:: What you will do ::
Copy out every one of these rows word for word, and leave the pictures out of your copy.

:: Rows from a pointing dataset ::
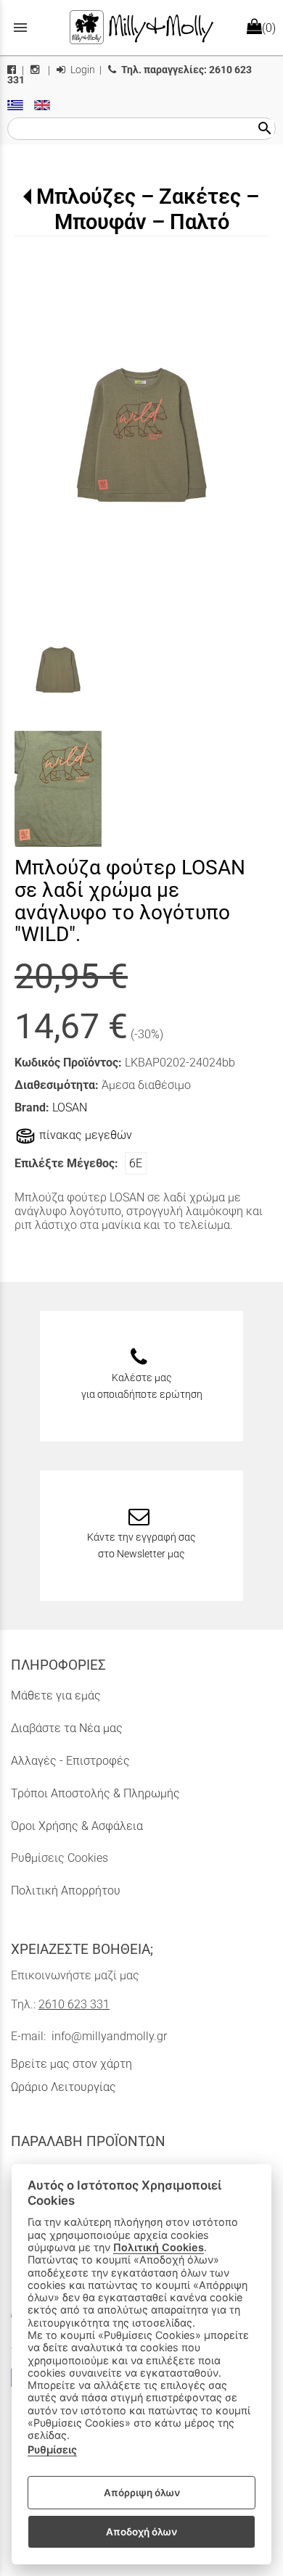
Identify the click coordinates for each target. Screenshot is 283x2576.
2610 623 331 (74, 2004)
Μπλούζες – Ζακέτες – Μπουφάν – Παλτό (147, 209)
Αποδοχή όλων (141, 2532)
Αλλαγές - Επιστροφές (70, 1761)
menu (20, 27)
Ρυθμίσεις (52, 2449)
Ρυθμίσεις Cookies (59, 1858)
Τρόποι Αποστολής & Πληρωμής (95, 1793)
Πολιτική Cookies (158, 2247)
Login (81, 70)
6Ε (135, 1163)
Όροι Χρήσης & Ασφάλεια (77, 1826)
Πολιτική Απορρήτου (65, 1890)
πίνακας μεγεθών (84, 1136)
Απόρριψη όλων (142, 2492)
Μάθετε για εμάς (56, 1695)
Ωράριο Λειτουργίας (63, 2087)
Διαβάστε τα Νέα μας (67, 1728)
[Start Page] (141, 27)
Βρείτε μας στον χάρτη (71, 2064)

:: Task solution ::
Identify the click coordinates for each target. Screenshot is 283x2576.
2610 623 331 (74, 2004)
Μπλούζες – Ζακέτες – Μπουφάν – Παλτό (147, 209)
Αποδοχή όλων (141, 2532)
Αλλαγές - Επιστροφές (70, 1761)
menu (20, 27)
Ρυθμίσεις (52, 2449)
Ρυθμίσεις Cookies (59, 1858)
Τρόποι Αποστολής & Πληρωμής (95, 1793)
Πολιτική Cookies (158, 2247)
Login (81, 70)
6Ε (135, 1163)
Όροι Χρήσης & Ασφάλεια (77, 1826)
Πολιτική Απορρήτου (65, 1890)
πίνακας μεγεθών (84, 1136)
Απόρριψη όλων (142, 2492)
Μάθετε για εμάς (56, 1695)
Ωράριο Λειτουργίας (63, 2087)
Διαβάστε τα Νέα μας (67, 1728)
[Start Page] (141, 27)
Βρείτε μας στον χάρτη (71, 2064)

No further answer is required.